The European Research Council (ERC) announces that one of its grantees, Professor Konstantin Novoselov, has today been awarded the Nobel Prize in Physics “for groundbreaking experiments regarding the two-dimensional material graphene”. Professor Novoselov was awarded the ERC Starting Grant in 2007 for his project on the same material.

Aged 36, Professor Novoselov, Russian and UK citizen, is one of the youngest Nobel Prize winners. He received both an ERC grant and now, together with his colleague Prof. Andre Geim, the Nobel Prize for his studies of “Graphene”, a one-atom-thick crystal with unusual quantum conductive properties. It is tipped for a number of future applications in electronics and photonics.

This prestigious award demonstrates once more the trust and support the ERC gives to young top researchers and is also a recognition of the type of work funded by the ERC, focussed on research at the frontier of knowledge. After the news was announced by the Nobel Committee today, the European Commissioner for Research, Innovation and Science, Máire Geoghegan-Quinn, said “I am thrilled that the Nobel Prize for physics has gone to the holder of a European Research Council grant. My warmest congratulations to Professor Novoselov and to his colleague Professor. Andre Geim. Europe can be proud of them and of their work. This is a first for the European Research Council, and I hope more Nobel Prizes will follow as a result of this valuable European investment in the best scientists and in their innovative research in Europe.”
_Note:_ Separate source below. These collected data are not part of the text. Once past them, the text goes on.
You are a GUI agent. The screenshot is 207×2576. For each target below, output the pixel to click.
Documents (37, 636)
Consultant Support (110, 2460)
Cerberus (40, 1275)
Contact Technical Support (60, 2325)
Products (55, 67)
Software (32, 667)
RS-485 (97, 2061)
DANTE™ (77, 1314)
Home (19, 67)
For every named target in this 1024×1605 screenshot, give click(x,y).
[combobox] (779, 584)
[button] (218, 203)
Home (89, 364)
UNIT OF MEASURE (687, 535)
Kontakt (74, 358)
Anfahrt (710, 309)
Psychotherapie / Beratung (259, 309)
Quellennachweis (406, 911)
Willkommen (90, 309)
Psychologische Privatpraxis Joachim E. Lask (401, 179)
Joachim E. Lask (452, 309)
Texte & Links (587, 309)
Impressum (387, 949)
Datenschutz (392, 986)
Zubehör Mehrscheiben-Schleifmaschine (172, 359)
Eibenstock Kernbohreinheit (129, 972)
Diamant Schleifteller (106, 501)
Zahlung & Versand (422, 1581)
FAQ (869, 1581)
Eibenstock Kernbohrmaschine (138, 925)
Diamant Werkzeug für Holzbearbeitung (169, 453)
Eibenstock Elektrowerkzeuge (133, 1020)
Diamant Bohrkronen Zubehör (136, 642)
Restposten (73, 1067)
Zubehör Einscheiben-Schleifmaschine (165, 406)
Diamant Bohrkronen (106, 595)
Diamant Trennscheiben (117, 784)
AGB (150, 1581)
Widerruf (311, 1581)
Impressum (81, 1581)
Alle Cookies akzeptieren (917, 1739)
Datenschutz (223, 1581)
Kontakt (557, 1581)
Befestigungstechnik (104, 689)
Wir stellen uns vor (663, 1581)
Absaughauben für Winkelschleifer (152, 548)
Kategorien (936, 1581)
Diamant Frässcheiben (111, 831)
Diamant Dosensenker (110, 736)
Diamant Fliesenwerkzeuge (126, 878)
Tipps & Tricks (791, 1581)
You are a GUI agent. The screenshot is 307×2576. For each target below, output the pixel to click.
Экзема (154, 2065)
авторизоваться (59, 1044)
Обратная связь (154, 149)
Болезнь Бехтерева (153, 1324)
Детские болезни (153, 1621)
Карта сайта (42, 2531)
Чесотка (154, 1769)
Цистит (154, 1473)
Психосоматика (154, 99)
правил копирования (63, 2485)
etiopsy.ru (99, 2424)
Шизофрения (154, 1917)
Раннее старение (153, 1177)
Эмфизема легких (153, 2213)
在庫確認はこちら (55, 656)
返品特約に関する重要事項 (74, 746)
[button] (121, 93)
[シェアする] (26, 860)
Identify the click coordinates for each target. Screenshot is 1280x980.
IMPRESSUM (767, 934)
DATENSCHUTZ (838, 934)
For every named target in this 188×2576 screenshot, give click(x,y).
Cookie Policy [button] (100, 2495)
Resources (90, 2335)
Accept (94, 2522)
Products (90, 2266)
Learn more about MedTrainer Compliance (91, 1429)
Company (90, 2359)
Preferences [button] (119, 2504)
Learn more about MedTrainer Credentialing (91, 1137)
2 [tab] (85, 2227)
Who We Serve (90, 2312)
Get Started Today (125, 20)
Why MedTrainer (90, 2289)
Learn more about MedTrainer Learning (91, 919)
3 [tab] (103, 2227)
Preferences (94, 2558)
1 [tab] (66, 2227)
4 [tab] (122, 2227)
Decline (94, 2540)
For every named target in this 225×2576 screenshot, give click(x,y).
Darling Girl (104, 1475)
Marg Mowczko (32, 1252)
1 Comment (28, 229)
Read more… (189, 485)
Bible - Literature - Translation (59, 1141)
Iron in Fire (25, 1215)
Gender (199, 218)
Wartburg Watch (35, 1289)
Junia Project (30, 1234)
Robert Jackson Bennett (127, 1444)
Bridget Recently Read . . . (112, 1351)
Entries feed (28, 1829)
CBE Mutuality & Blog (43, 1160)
ERC President Professor Helga Nowotny and ERC Executive Agency Director, Jack Metthey, wrote to this new Nobel Laureate: “On behalf of the European Research Council, we warmly congratulate you on the award of the 2010 Nobel Prize in Physics and we are proud of the support the Starting Grant Scheme provides to you. Today’s announcement is truly exceptional in its recognition of the achievements of a scientist early in his career and a clear signal of the outstanding quality of the emerging generation of European scientists. It is also a good example of how funding frontier research supports work with enormous potential for applications.”